Given that granary doesn't seem to need to parse the HTML anywhere I totally get if this is WON'T FIX. Given that the microformats parser returns the newlines as they are it also seems to be the wrong place to handle this(?)

(Ref #80 for why newlines are stripped)

After further reading it seems like if at the end of the process the feed generation could know if the source text is HTML or plain text this could be solved by keeping HTML unmodified, but the Activitystreams 1 format does not support keeping that distinction? Changing this seems more realistic, but still quite a bit of effort.

'content': get_html(prop.get('content')),

Just want to point out that I may have some problems with my own HTML/newline handling right now. Right now my HTML has newlines but no <br> tags, and I use css to get the whitespace to show up right. That means any consumers treating it as HTML will not see the newlines, since literal newlines in HTML are not significant. I think I'm going to need to update how my site handles newlines in general.

thanks for filing @sknebel, and for the in depth sleuthing! whee, whitespace handling. always entertaining. i'll take a look soon.

for my own notes: @aaronpk may be right above about his HTML in general, but for this specific case, the offending content is indeed inside <pre>s, which granary could still theoretically detect and preserve.

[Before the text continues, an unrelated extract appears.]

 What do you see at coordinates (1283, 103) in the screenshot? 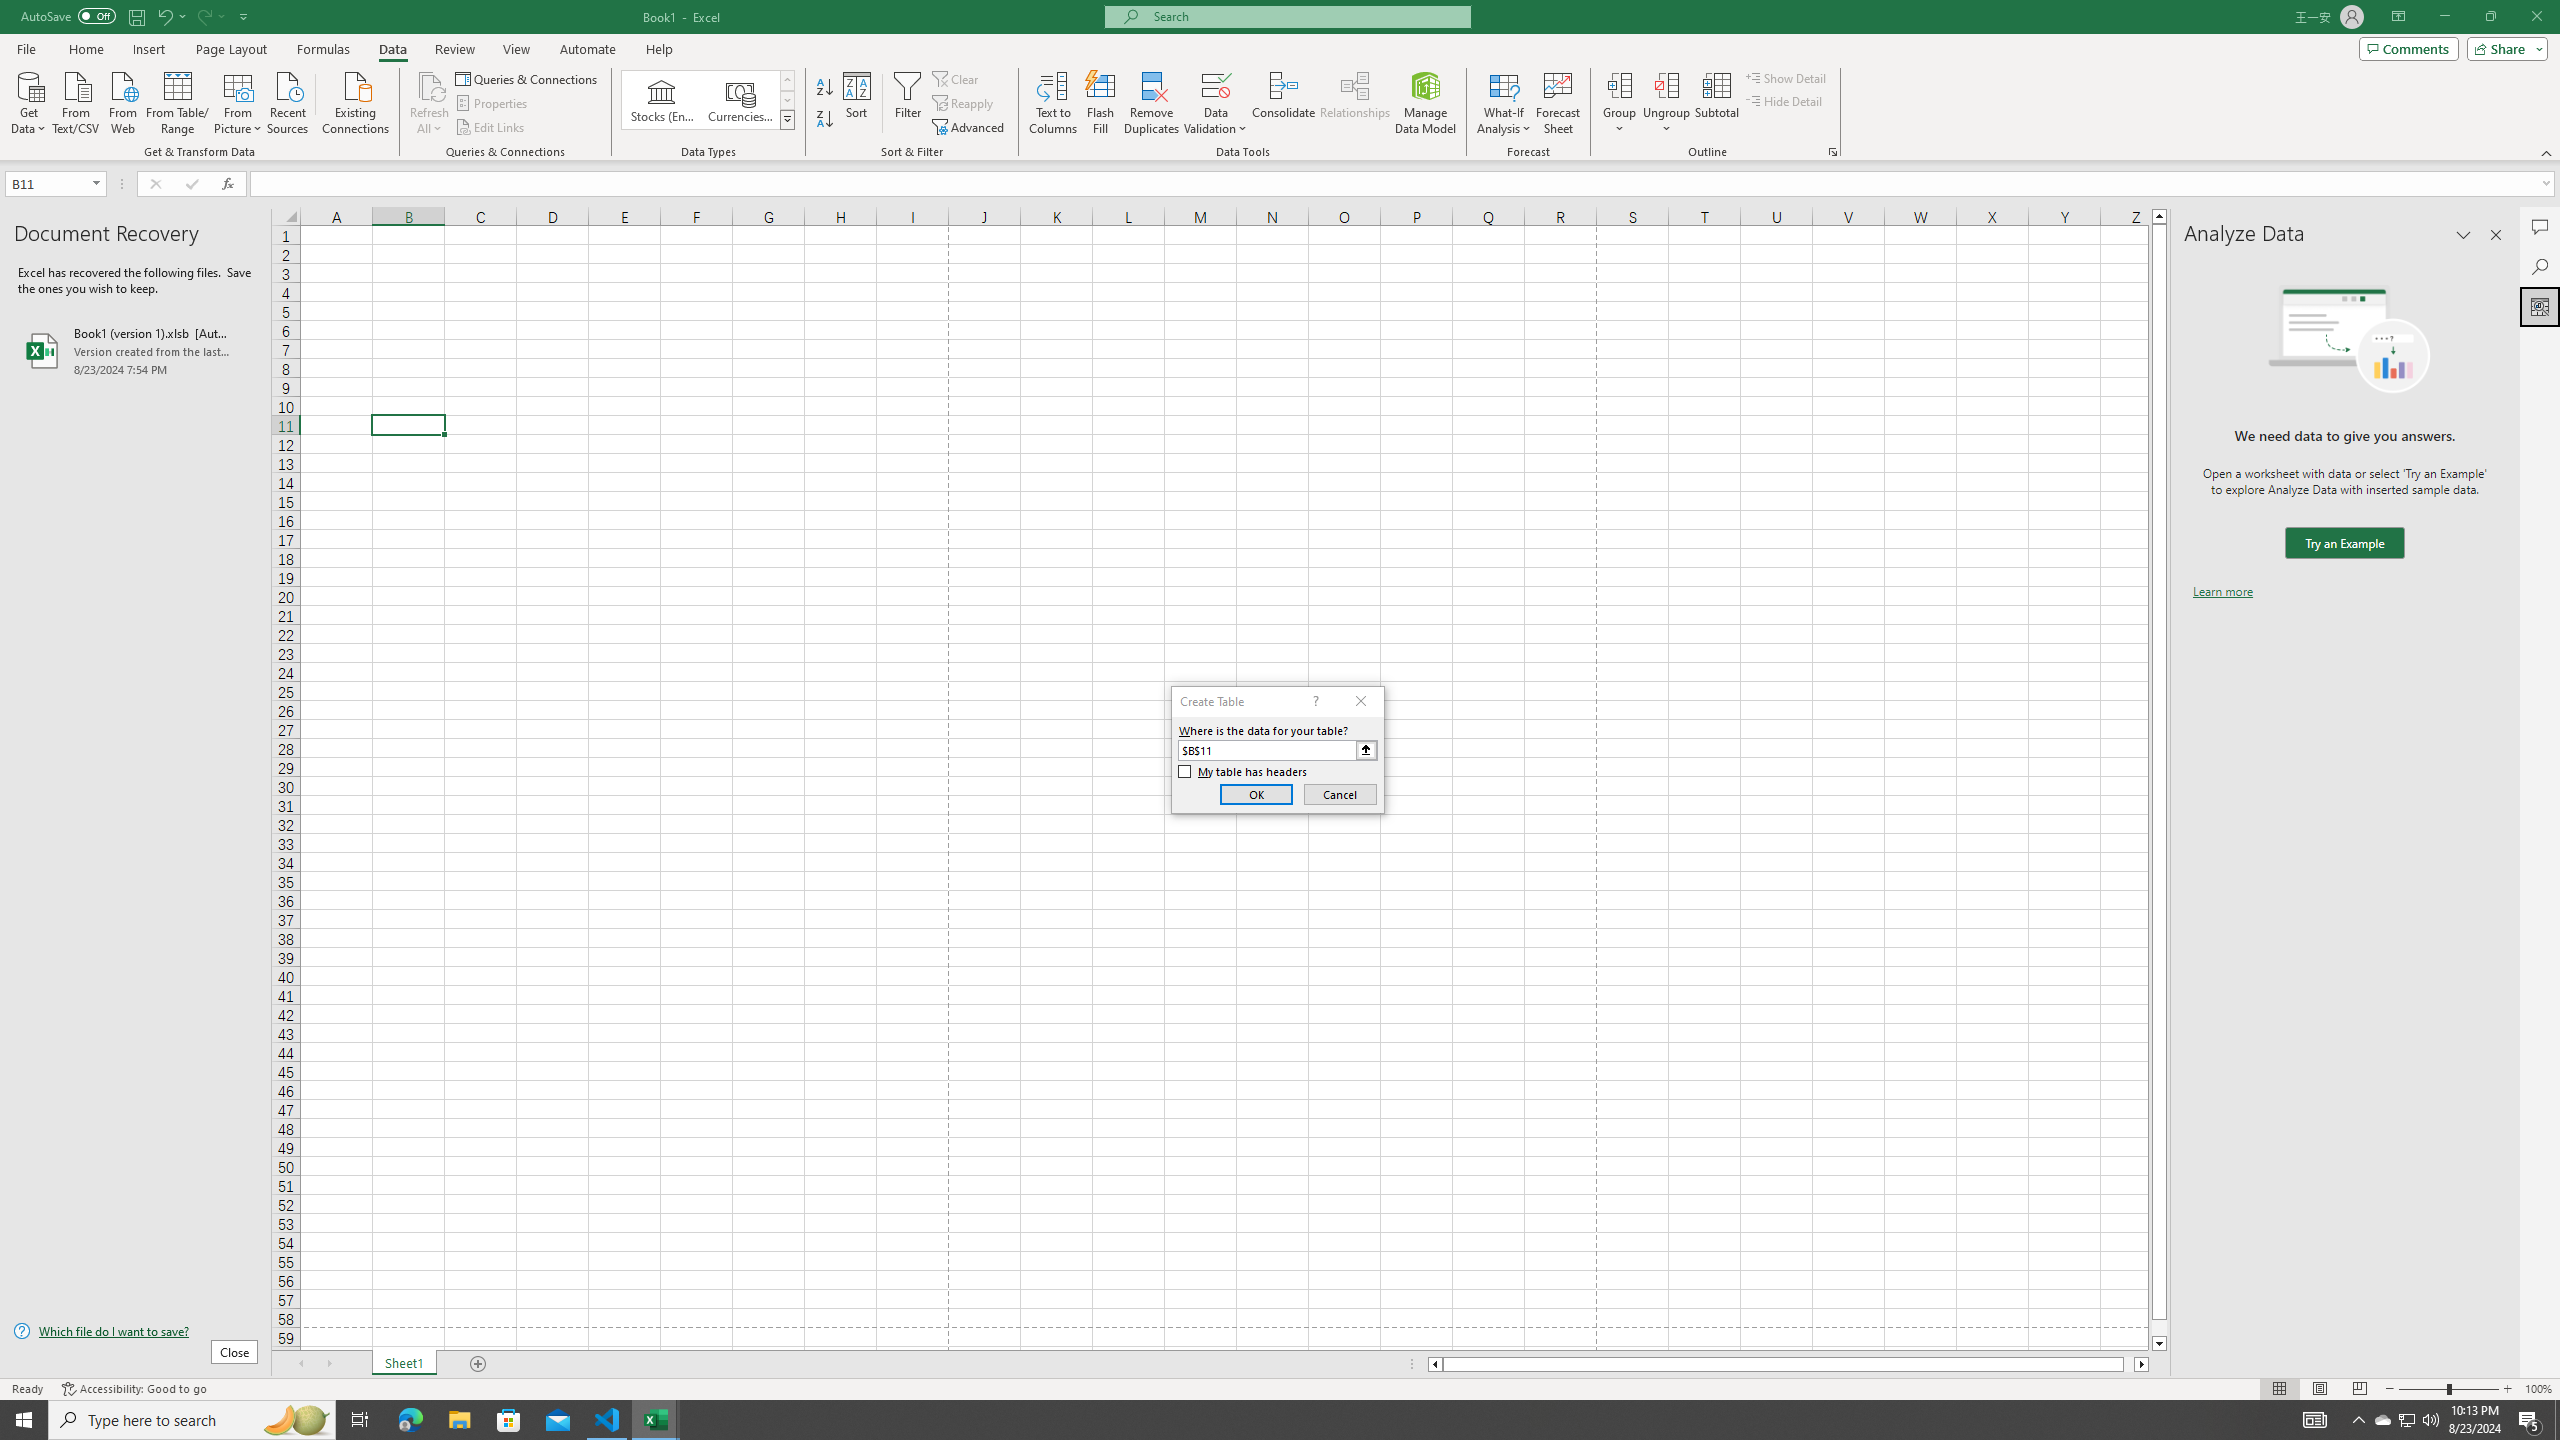
I see `'Consolidate...'` at bounding box center [1283, 103].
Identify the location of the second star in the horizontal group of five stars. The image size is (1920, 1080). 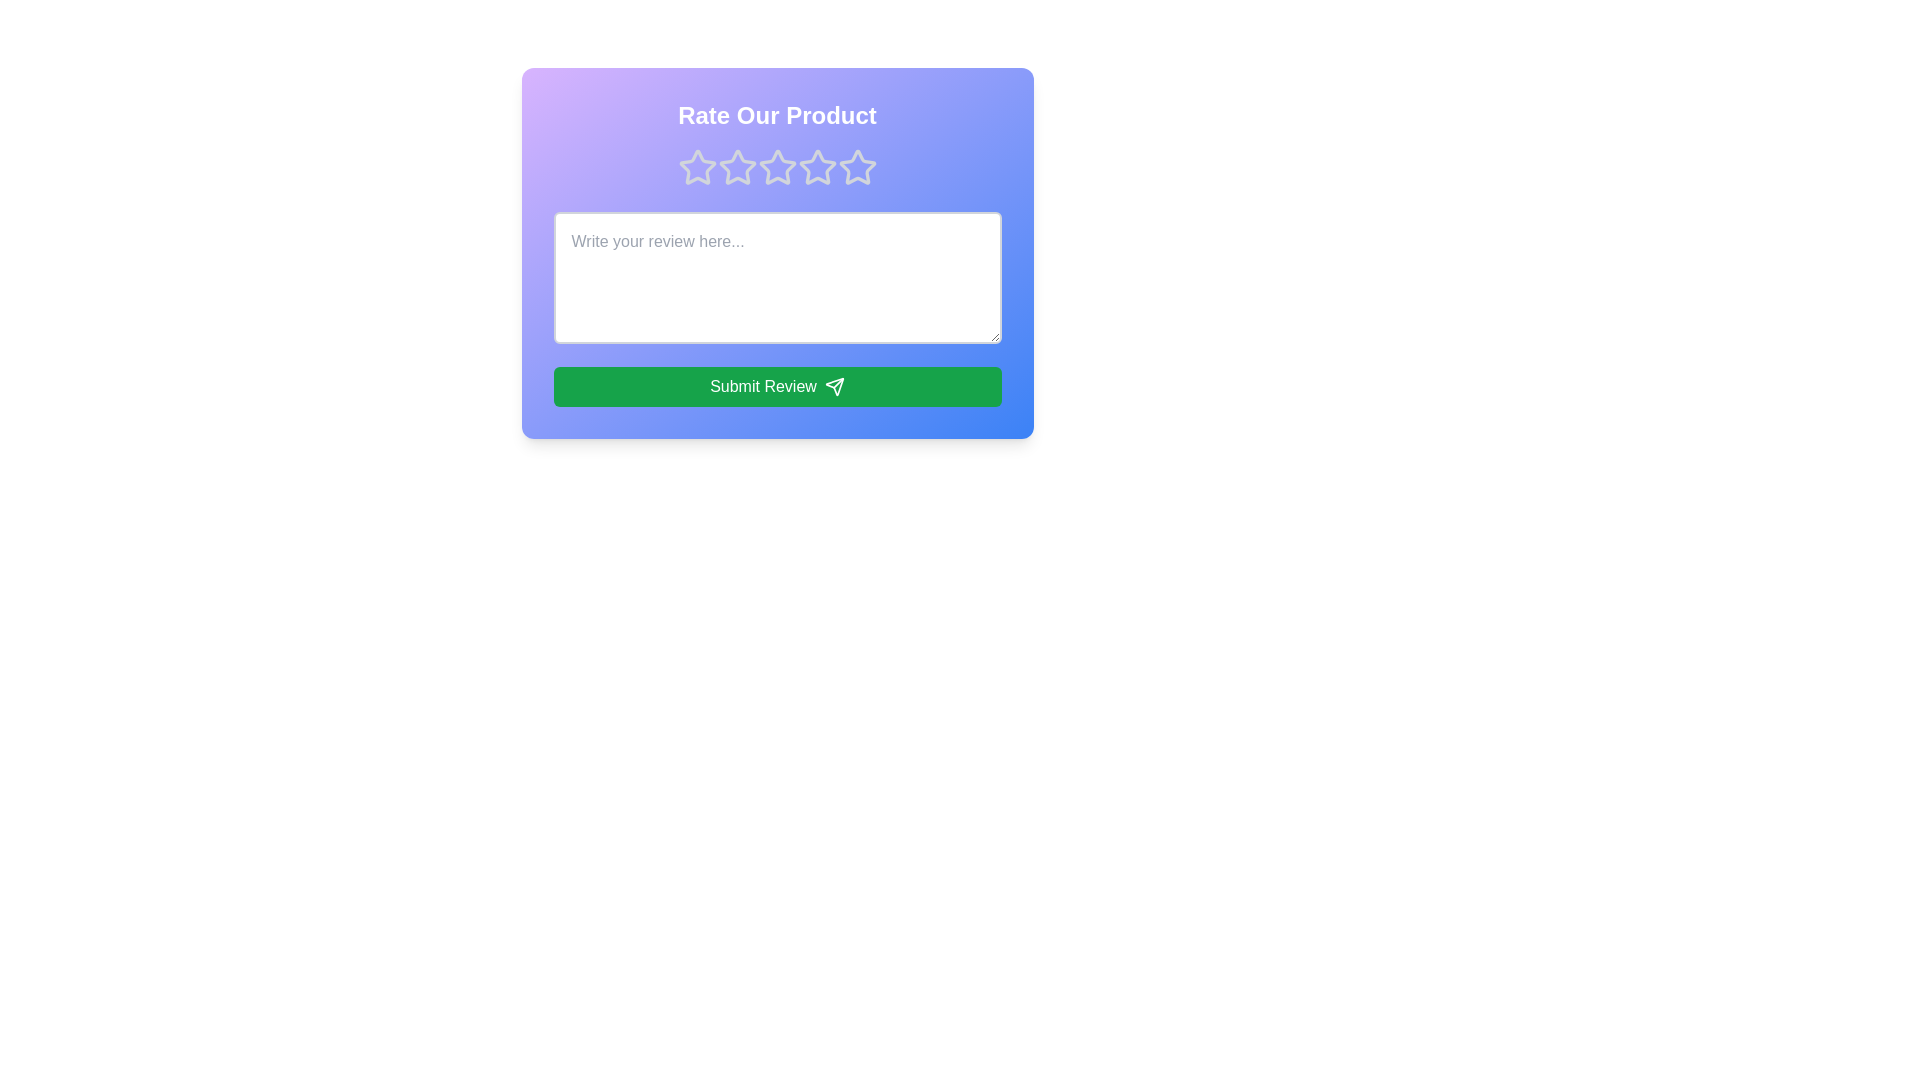
(736, 167).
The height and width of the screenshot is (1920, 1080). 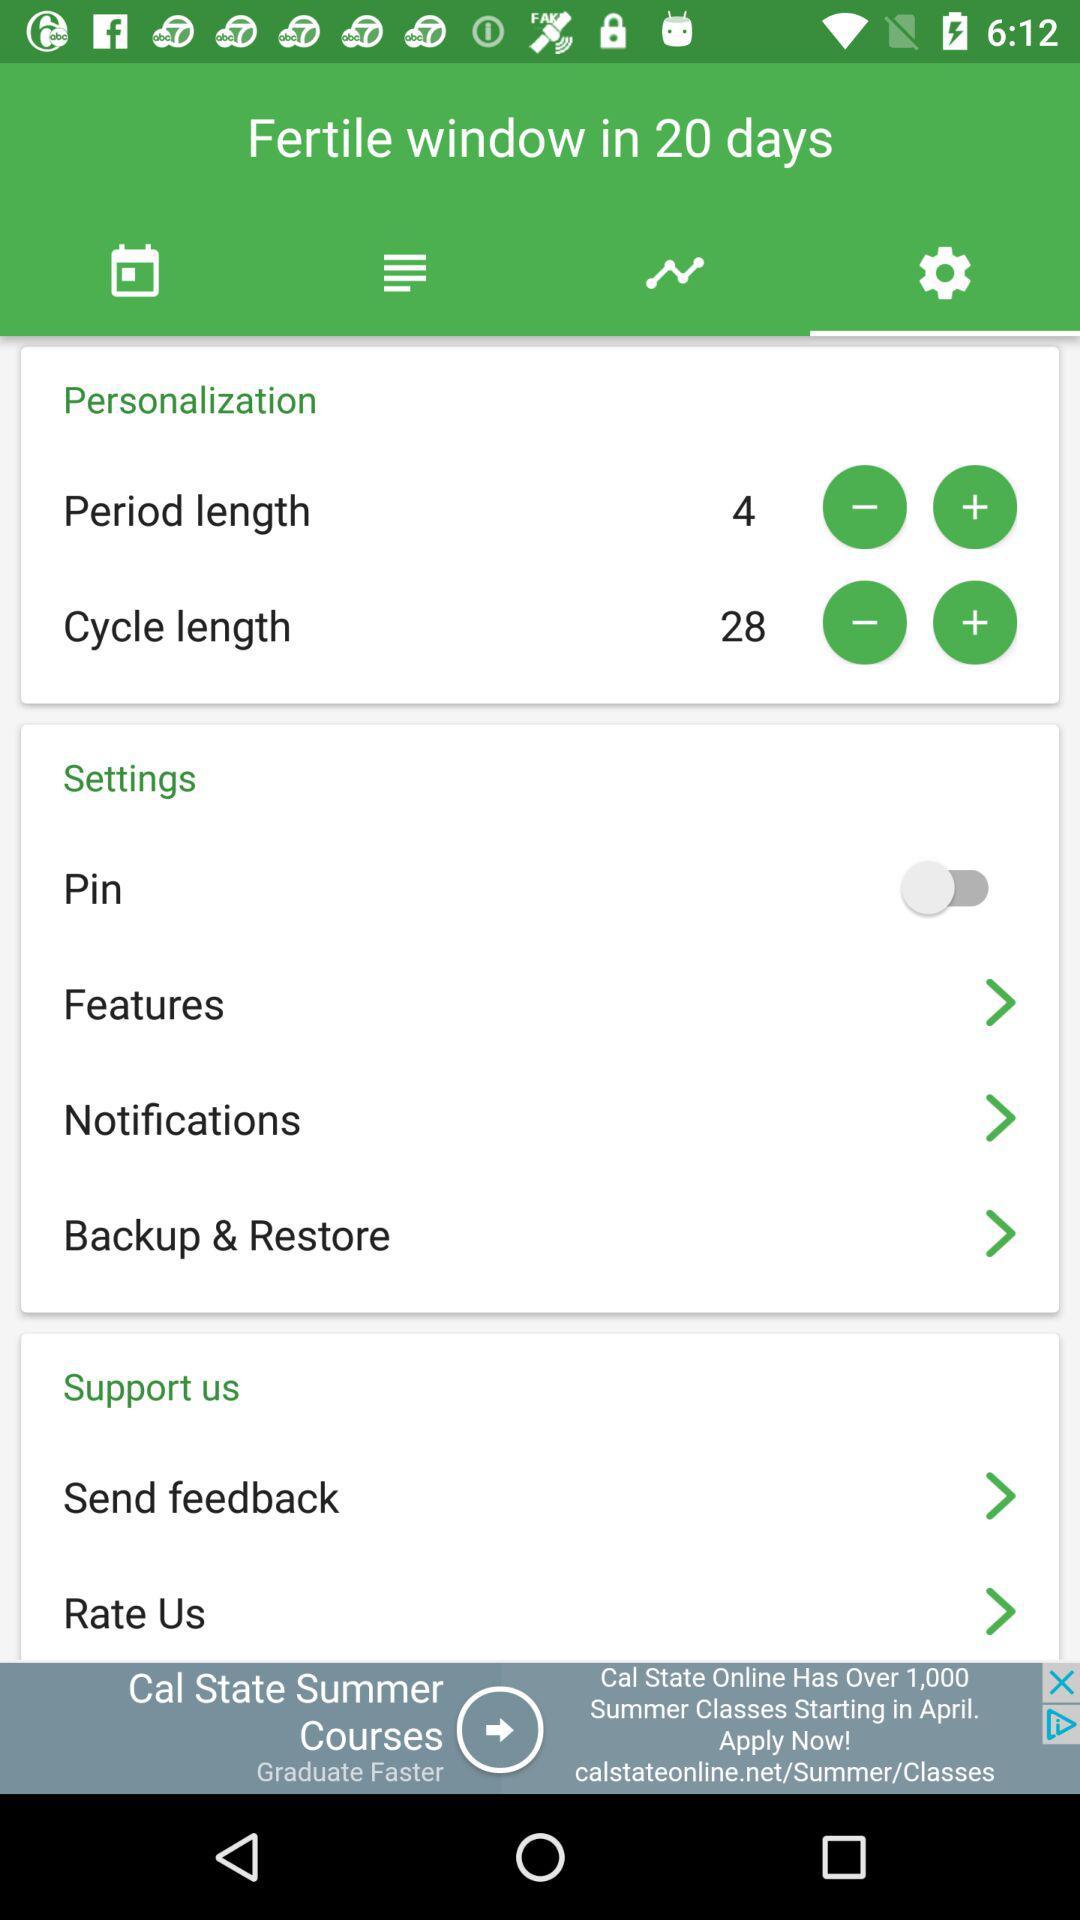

Some more thoughts, both assuming keeping AS1 as the central format:

  1. Since AS1 generally assumes HTML for content, plain text properties could be turned to HTML on the input conversion in a way that transparently converts back on text-only outputs.

  2. Several Python templating libraries have a concept of special string interface for HTML (e.g. available as Jinja.Markup or in MarkupSafe) which does not get escaped on output, so the object could know if it contains HTML or not.

i don't regret tackling this just yet...but i'm sure i will eventually. 🤣

thanks again for the ideas @sknebel. i handled this by adding a custom content_is_html property to AS1 when we generate it from HTML, and then use that to determine whether to strip newlines. we'll see what else breaks.